Your task>
Turn the data below into a numbered list with one entry per line, leaving out the blank lines.

Target position records
====

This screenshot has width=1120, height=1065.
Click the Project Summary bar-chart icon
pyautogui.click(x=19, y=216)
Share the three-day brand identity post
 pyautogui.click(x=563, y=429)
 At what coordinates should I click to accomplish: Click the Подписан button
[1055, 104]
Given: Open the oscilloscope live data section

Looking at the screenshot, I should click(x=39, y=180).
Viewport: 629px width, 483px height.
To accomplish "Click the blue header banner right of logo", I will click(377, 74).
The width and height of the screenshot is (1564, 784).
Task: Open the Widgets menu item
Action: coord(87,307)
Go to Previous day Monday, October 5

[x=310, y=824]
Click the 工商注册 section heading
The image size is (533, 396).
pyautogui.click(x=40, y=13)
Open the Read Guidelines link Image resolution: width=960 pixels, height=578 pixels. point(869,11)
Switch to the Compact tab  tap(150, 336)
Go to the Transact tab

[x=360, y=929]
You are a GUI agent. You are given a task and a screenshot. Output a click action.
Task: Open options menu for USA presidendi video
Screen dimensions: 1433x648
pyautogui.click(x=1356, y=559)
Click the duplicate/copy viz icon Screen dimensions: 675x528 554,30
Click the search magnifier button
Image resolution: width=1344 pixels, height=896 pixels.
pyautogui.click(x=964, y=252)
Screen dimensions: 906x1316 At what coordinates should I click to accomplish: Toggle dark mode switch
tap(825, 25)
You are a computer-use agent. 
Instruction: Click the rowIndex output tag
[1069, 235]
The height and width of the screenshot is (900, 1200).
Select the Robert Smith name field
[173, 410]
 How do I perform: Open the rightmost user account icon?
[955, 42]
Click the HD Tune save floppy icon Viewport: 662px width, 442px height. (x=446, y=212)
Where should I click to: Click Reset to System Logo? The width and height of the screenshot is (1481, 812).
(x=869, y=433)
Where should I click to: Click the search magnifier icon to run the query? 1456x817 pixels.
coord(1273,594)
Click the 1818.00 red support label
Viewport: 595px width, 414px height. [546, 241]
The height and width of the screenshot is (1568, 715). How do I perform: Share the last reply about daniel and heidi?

====

Response>
1. This screenshot has width=1120, height=1065.
2. Click the Project Summary bar-chart icon
3. pyautogui.click(x=19, y=216)
4. Share the three-day brand identity post
5.  pyautogui.click(x=563, y=429)
6.  At what coordinates should I click to accomplish: Click the Подписан button
7. [1055, 104]
8. Given: Open the oscilloscope live data section
9. Looking at the screenshot, I should click(x=39, y=180).
10. Viewport: 629px width, 483px height.
11. To accomplish "Click the blue header banner right of logo", I will click(377, 74).
12. The width and height of the screenshot is (1564, 784).
13. Task: Open the Widgets menu item
14. Action: coord(87,307)
15. Go to Previous day Monday, October 5
16. [x=310, y=824]
17. Click the 工商注册 section heading
18. The image size is (533, 396).
19. pyautogui.click(x=40, y=13)
20. Open the Read Guidelines link Image resolution: width=960 pixels, height=578 pixels. point(869,11)
21. Switch to the Compact tab  tap(150, 336)
22. Go to the Transact tab
23. [x=360, y=929]
24. You are a GUI agent. You are given a task and a screenshot. Output a click action.
25. Task: Open options menu for USA presidendi video
26. Screen dimensions: 1433x648
27. pyautogui.click(x=1356, y=559)
28. Click the duplicate/copy viz icon Screen dimensions: 675x528 554,30
29. Click the search magnifier button
30. Image resolution: width=1344 pixels, height=896 pixels.
31. pyautogui.click(x=964, y=252)
32. Screen dimensions: 906x1316 At what coordinates should I click to accomplish: Toggle dark mode switch
33. tap(825, 25)
34. You are a computer-use agent. 
35. Instruction: Click the rowIndex output tag
36. [1069, 235]
37. The height and width of the screenshot is (900, 1200).
38. Select the Robert Smith name field
39. [173, 410]
40.  How do I perform: Open the rightmost user account icon?
41. [955, 42]
42. Click the HD Tune save floppy icon Viewport: 662px width, 442px height. (x=446, y=212)
43. Where should I click to: Click Reset to System Logo? The width and height of the screenshot is (1481, 812).
44. (x=869, y=433)
45. Where should I click to: Click the search magnifier icon to run the query? 1456x817 pixels.
46. coord(1273,594)
47. Click the 1818.00 red support label
48. Viewport: 595px width, 414px height. [546, 241]
49. The height and width of the screenshot is (1568, 715). How do I perform: Share the last reply about daniel and heidi?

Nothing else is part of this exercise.